We popped back to the room to hang out this morning’s load of washing, then on the the hop-on-hop-off down to Exhibition Square, which has the best bit of the walls which (mostly) surround the city, and as per yesterday’s commentary, this is the part with rails, as “it’s always nice to come home with the same number of people you set out with” 🙂

The city walls were interesting, interspersed with arrow slits and little fortifications along the way, and the chance to see into a whole bunch of peoples back gardens – they must really (not) love that. One thing that might seem silly is the “TV Birds” – you know how on all English TV you hear bird noise in the background and it’s different to ours in Australia – but it eventually struck me that yes we’re hearing the proper birds now. Lovely!

We descended the wall at (I think) Monk Bar, had some gelato to refresh, then set about exploring some of the streets around the place. As luck would have it we stumbled across a Cat Cafe. It looked very closed – but you to kind of stand at the window and wave so a staff number can safely let you in. So, why not, spent half an hour with some lovely sleepy kitties, it was nice especially being away from our own cat for a while now.

Next up, we found The Shambles – the famous street in York with the wobbliest buildings, some of which almost meet in the middle in their upper storeys. Being a lovely day, the place was of course swarming with tourists, and hey we were part of the problem, but it still nice to see it. For some reason the sweet shop was super-in-demand and had a queue of maybe around 50 people just waiting to get in, go figure. Apparently it is not named because the street does happen to look like a bit of a Shambles, but the name does kinda fit. A number of tourist operators strongly suggested visiting the York Minster to see the stained glass windows within – but, nah I’m not donating £18 to a church organisation that is no doubt packed to the rafters with wealth that they’re probably not spending on those that need it.
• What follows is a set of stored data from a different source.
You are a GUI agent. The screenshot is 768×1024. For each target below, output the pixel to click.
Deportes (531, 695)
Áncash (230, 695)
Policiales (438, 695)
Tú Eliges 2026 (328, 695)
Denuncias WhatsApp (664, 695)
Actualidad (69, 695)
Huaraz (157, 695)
We stopped nearby for a late-ish lunch, a kind of roast-burger, and figured out that we should be able to make it in time to the cruise that up and down the River Ouse. Sure enough we were in time, it was nice to sit for a while and watch the world go by. There weren’t too many remarkable things to be seen, but was interesting to hear how often York floods and just how high the water can get – about 5 metres for one of their serious floods, which might not be huge in the grand scale of things, but enough to cause some trouble for many of the houses and pubs near the river. The only trouble I had was keeping my eyes open, I was kinda knackered by this stage, so a brief restorative nap did the world of good :). One the interesting things they pointed out was the number of little archways in the walled banks of the river – these used to lead directly to shop basements, or even a series of tunnels, to enable fast unloading of goods, must have been handy back in the day.

After the river cruise we had a brief wander around the York Museum Gardens, and it’s derelict St. Mary’s Abbey. As it was a warm (for England) day, there were plenty of people just lying on the grass enjoying a lovely sunny afternoon, and why not. Wonderful day for it.
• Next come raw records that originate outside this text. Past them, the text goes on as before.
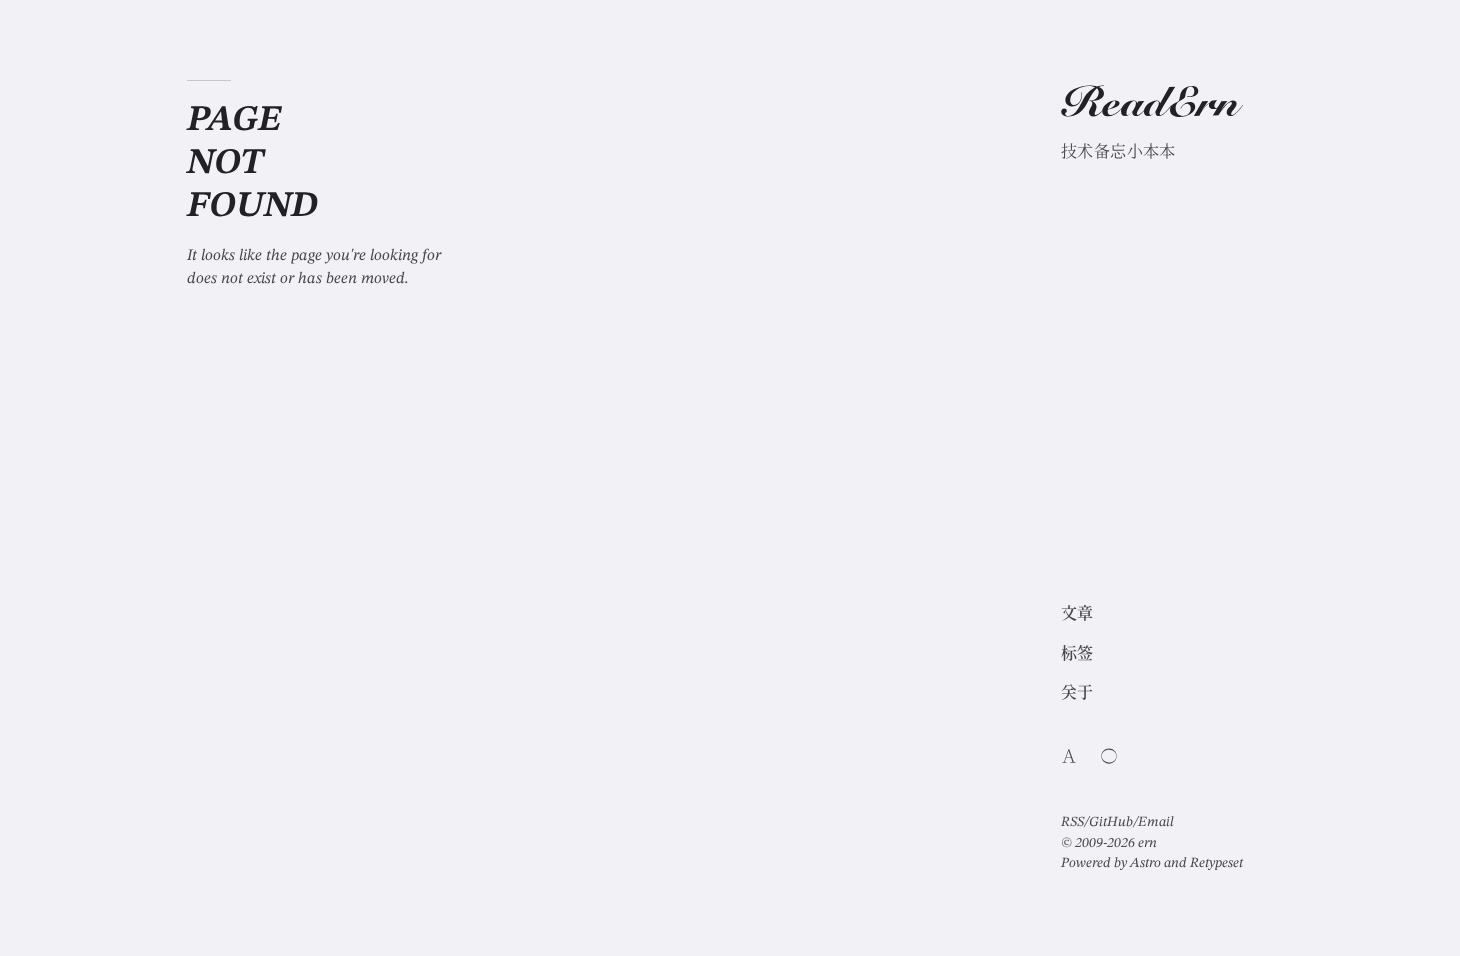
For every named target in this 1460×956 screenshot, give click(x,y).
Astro (1145, 863)
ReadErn (1150, 107)
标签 (1077, 655)
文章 (1077, 615)
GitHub (1111, 822)
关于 (1077, 694)
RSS (1072, 822)
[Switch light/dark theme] (1109, 756)
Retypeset (1216, 863)
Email (1156, 822)
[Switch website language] (1069, 756)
Dinner tonight was at a Japanese restaurant, Ipfu. To be honest it was much better than I was expecting – really delicious, beautifully cooked and presented, it was really really good. Winner winner sushi/tempura dinner!

That’s pretty much it for our time in York. What a beautiful city it is. Richly steeped in so much history – visible, tangible, in-your-face history at pretty much every turn, and I love it. For example I figured this airbnb was old, but it didn’t take much digging at all to find out it was built in the early 16th century – that kinda blows my tiny little mind. Not to mention the street itself has been known to exist since at least the 12th century.

Time to finish the evening with the mundane stuff – trying to re-pack the suitcase, slightly dreading getting it down the stairs without falling down the same. At least it’s a short walk, mostly downhill, to the train station tomorrow, for our next destination. All aboard!